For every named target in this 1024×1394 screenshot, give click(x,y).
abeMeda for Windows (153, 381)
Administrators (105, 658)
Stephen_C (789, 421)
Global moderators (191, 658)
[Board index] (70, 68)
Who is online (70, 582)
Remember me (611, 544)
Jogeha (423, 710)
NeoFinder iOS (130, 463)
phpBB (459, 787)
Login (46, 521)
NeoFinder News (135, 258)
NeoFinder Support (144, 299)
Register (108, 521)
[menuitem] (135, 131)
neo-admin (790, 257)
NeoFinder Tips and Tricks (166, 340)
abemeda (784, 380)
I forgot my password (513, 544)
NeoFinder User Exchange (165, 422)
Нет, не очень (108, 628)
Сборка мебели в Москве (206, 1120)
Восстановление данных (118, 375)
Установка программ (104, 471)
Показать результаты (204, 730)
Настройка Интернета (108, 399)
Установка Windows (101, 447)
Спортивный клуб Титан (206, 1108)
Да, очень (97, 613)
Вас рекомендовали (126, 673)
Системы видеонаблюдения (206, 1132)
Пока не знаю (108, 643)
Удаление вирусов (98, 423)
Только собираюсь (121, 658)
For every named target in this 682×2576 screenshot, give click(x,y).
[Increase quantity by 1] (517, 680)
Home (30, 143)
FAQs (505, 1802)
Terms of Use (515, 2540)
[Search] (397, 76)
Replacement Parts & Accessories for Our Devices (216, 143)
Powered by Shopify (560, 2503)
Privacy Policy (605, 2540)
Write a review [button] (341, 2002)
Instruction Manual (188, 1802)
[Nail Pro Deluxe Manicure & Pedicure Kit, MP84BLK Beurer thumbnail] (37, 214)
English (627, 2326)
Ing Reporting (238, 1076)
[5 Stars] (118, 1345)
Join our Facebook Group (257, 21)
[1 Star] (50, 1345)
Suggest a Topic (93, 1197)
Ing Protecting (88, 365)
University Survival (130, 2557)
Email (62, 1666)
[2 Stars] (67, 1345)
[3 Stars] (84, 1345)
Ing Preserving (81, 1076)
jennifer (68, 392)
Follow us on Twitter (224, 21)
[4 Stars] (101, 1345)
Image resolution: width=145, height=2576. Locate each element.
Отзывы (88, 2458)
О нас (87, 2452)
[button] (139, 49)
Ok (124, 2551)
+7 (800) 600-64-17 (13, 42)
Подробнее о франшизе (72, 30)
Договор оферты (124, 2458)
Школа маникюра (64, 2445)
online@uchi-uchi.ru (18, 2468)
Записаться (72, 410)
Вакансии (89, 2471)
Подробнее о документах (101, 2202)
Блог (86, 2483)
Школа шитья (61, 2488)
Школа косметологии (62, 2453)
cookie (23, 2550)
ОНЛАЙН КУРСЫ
----------------------------------------
GOAL OF THE EXERCISE
All of the material above should be printed exactly as it appears.

SOLUTION TO THIS PROBLEM
For every named target in this 1024×1394 screenshot, give click(x,y).
abeMeda for Windows (153, 381)
Administrators (105, 658)
Stephen_C (789, 421)
Global moderators (191, 658)
[Board index] (70, 68)
Who is online (70, 582)
Remember me (611, 544)
Jogeha (423, 710)
NeoFinder iOS (130, 463)
phpBB (459, 787)
Login (46, 521)
NeoFinder News (135, 258)
NeoFinder Support (144, 299)
Register (108, 521)
[menuitem] (135, 131)
neo-admin (790, 257)
NeoFinder Tips and Tricks (166, 340)
abemeda (784, 380)
I forgot my password (513, 544)
NeoFinder User Exchange (165, 422)
Нет, не очень (108, 628)
Сборка мебели в Москве (206, 1120)
Восстановление данных (118, 375)
Установка программ (104, 471)
Показать результаты (204, 730)
Настройка Интернета (108, 399)
Установка Windows (101, 447)
Спортивный клуб Титан (206, 1108)
Да, очень (97, 613)
Вас рекомендовали (126, 673)
Системы видеонаблюдения (206, 1132)
Пока не знаю (108, 643)
Удаление вирусов (98, 423)
Только собираюсь (121, 658)
For every named target in this 682×2576 screenshot, give click(x,y).
[Increase quantity by 1] (517, 680)
Home (30, 143)
FAQs (505, 1802)
Terms of Use (515, 2540)
[Search] (397, 76)
Replacement Parts & Accessories for Our Devices (216, 143)
Powered by Shopify (560, 2503)
Privacy Policy (605, 2540)
Write a review [button] (341, 2002)
Instruction Manual (188, 1802)
[Nail Pro Deluxe Manicure & Pedicure Kit, MP84BLK Beurer thumbnail] (37, 214)
English (627, 2326)
Ing Reporting (238, 1076)
[5 Stars] (118, 1345)
Join our Facebook Group (257, 21)
[1 Star] (50, 1345)
Suggest a Topic (93, 1197)
Ing Protecting (88, 365)
University Survival (130, 2557)
Email (62, 1666)
[2 Stars] (67, 1345)
[3 Stars] (84, 1345)
Ing Preserving (81, 1076)
jennifer (68, 392)
Follow us on Twitter (224, 21)
[4 Stars] (101, 1345)
Image resolution: width=145, height=2576. Locate each element.
Отзывы (88, 2458)
О нас (87, 2452)
[button] (139, 49)
Ok (124, 2551)
+7 (800) 600-64-17 (13, 42)
Подробнее о франшизе (72, 30)
Договор оферты (124, 2458)
Школа маникюра (64, 2445)
online@uchi-uchi.ru (18, 2468)
Записаться (72, 410)
Вакансии (89, 2471)
Подробнее о документах (101, 2202)
Блог (86, 2483)
Школа шитья (61, 2488)
Школа косметологии (62, 2453)
cookie (23, 2550)
ОНЛАЙН КУРСЫ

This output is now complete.